Several pharmaceutical companies are developing molecules that inhibit mGluR5 receptors as a treatment for fragile X syndrome. These molecules may not be able to get into cells to turn off the inner receptors, however.

“We really think people need to be aware of internal mGluR5 receptors,” says Karen O’Malley, professor of neurobiology at Washington University in St. Louis. “This could be an effect pharmaceutical companies are missing.”

In 2009, O’Malley’s team showed that internal mGluR5 receptors activate calcium signaling. The scientific community was hesitant to accept this idea. “People still tell us all the time, receptors only work at the cell surface,” says O’Malley.

The new study extends these findings to show that internal mGluR5 receptors activate the same pathways that are overactive in fragile X syndrome, and that drug treatments are attempting to block.

O’Malley says they are able to distinguish between receptors inside and outside the cell by using “fabulous tools”: a molecule that turns on mGluR5 receptors and can get into cells, and a molecule that turns off receptors, but cannot get into cells. When these two molecules are combined, only the internal receptors are activated.

The researchers show that activating internal receptors alone leads to two molecular features of fragile X syndrome: over-expression of activity-regulated cytoskeleton-associated protein, or ARC, and a decrease in the levels of another cellular receptor, AMPAR, at the cell surface.

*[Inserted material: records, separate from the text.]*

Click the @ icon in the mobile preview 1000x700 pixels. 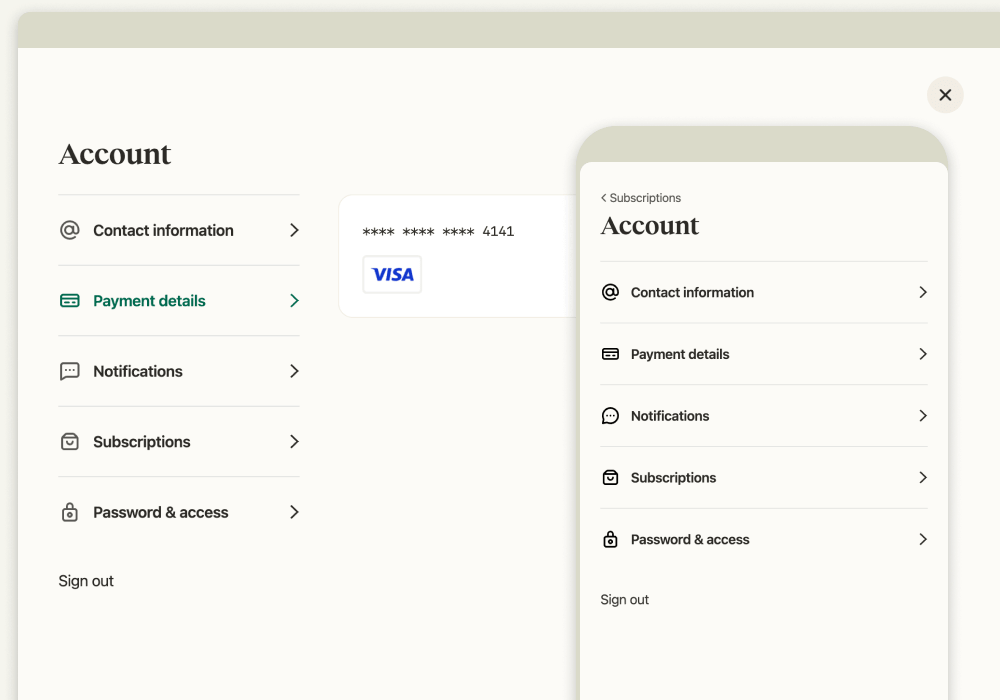[610, 292]
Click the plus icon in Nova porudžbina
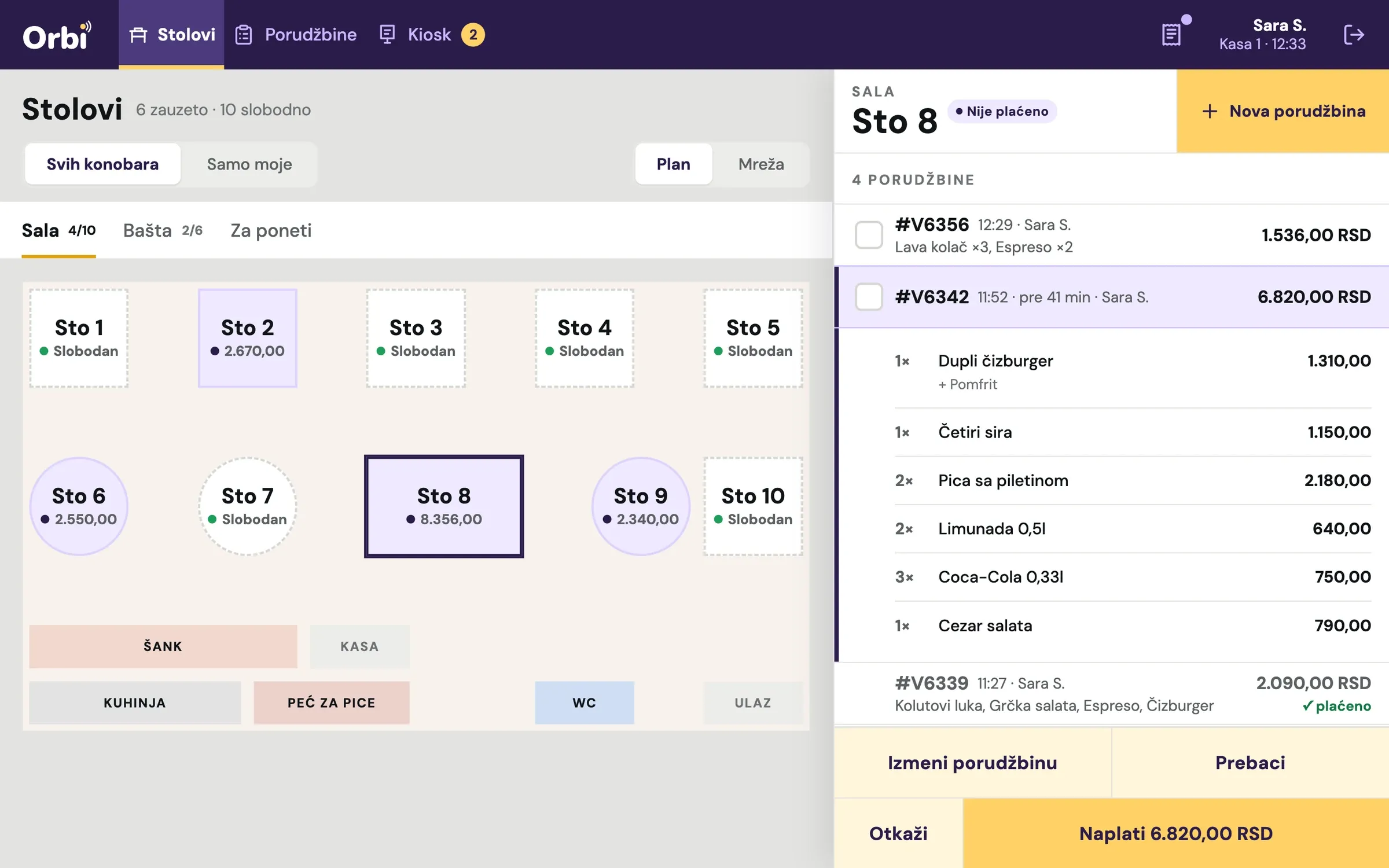1389x868 pixels. pos(1210,111)
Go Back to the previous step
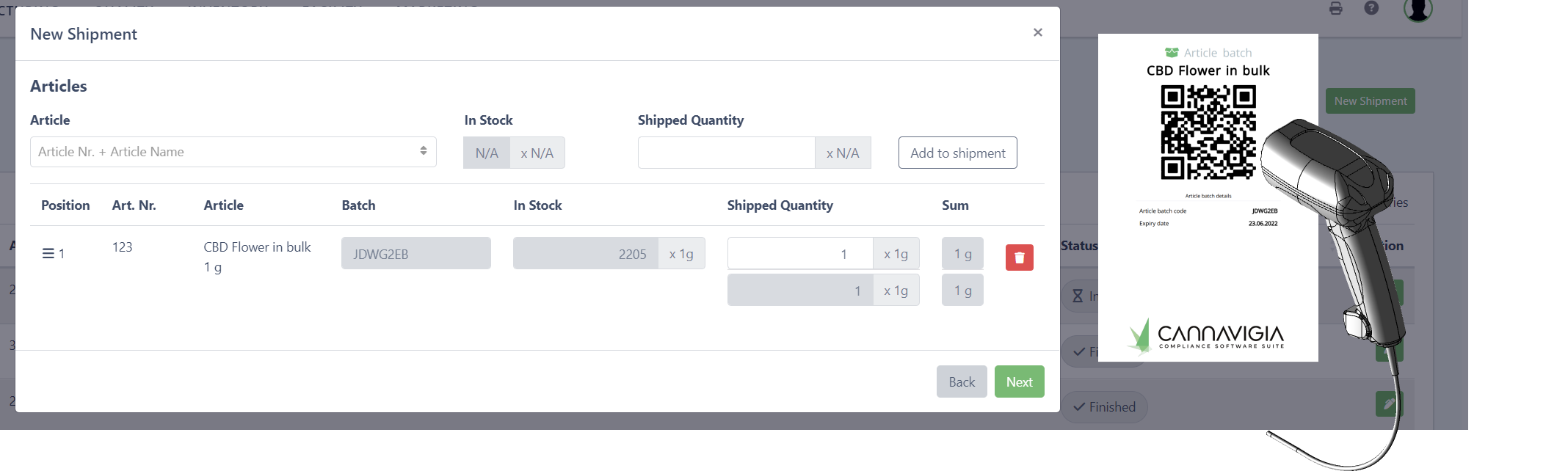Viewport: 1568px width, 471px height. coord(961,381)
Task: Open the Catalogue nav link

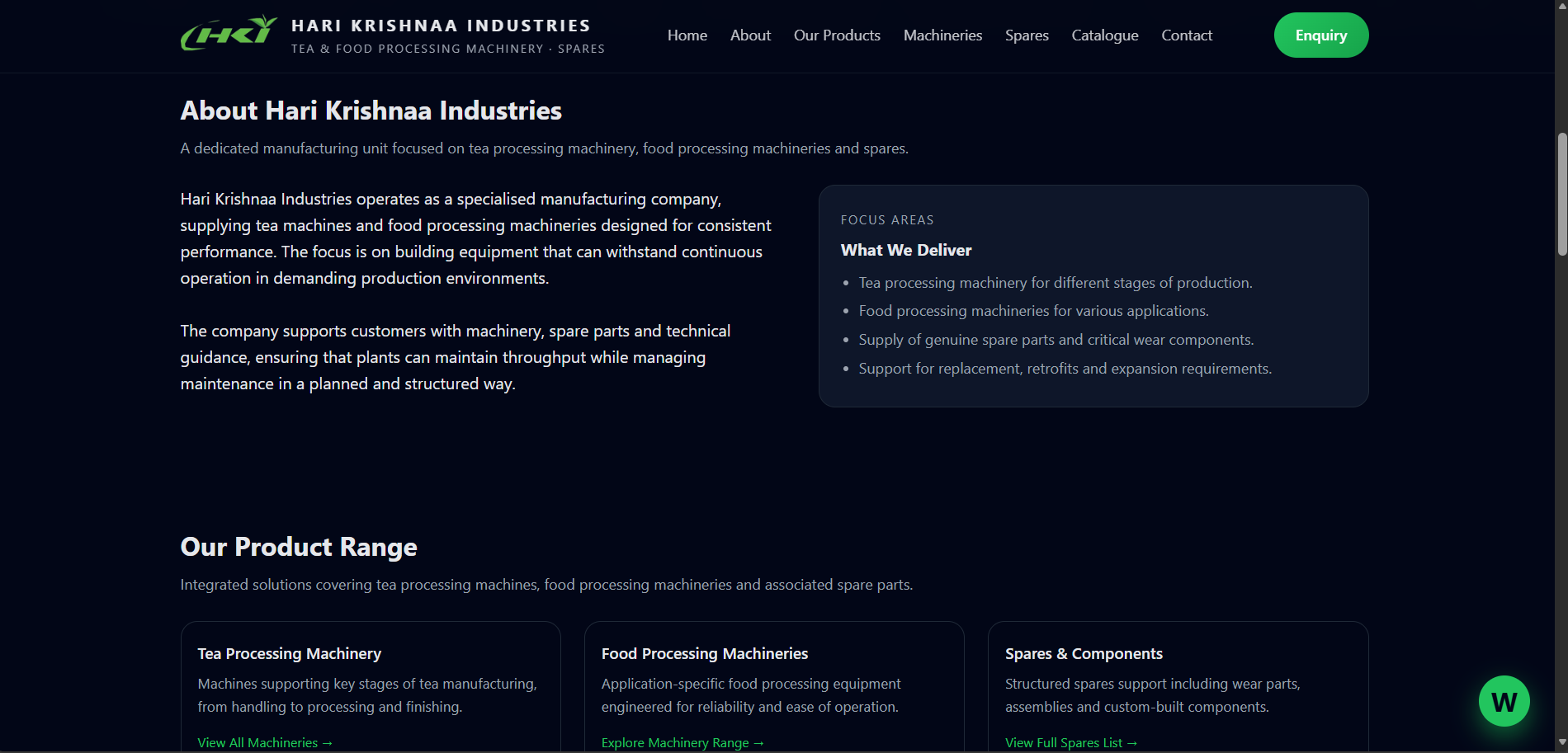Action: click(x=1104, y=35)
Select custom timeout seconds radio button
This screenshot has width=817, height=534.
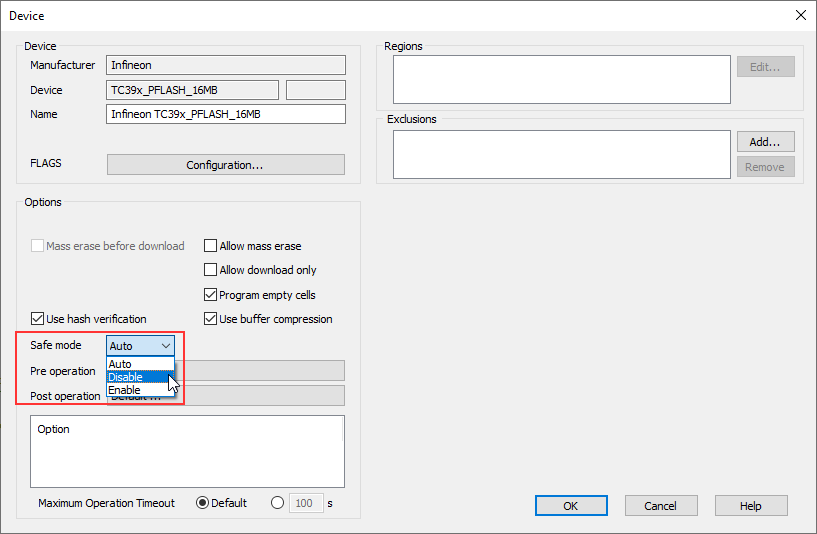click(277, 503)
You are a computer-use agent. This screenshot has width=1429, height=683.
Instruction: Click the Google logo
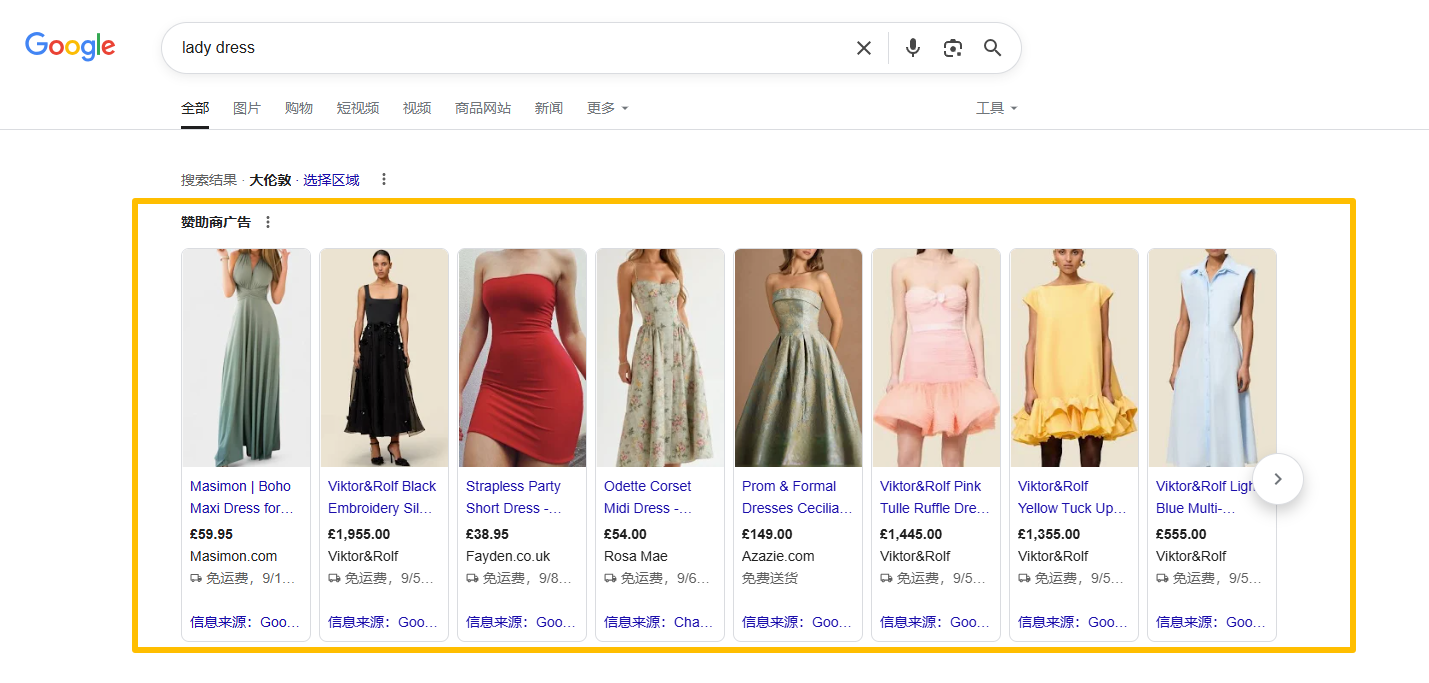[69, 46]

The researchers are beginning to look at the effect of these intracellular mGluR5 receptors on neuronal projections, called dendritic spines, which are not fully formed in people with fragile X syndrome.

Understanding the different roles of the receptors can help scientists develop specific treatments for fragile X syndrome, O’Malley says. For example, targeting only the internal receptors might help avoid unpleasant side effects, she says.

O’Malley says she doesn’t know whether the mGluR5 receptor drug under development at Seaside Therapeutics targets both internal and external receptors. “They won’t give any to me, but I would love to test it,” she says.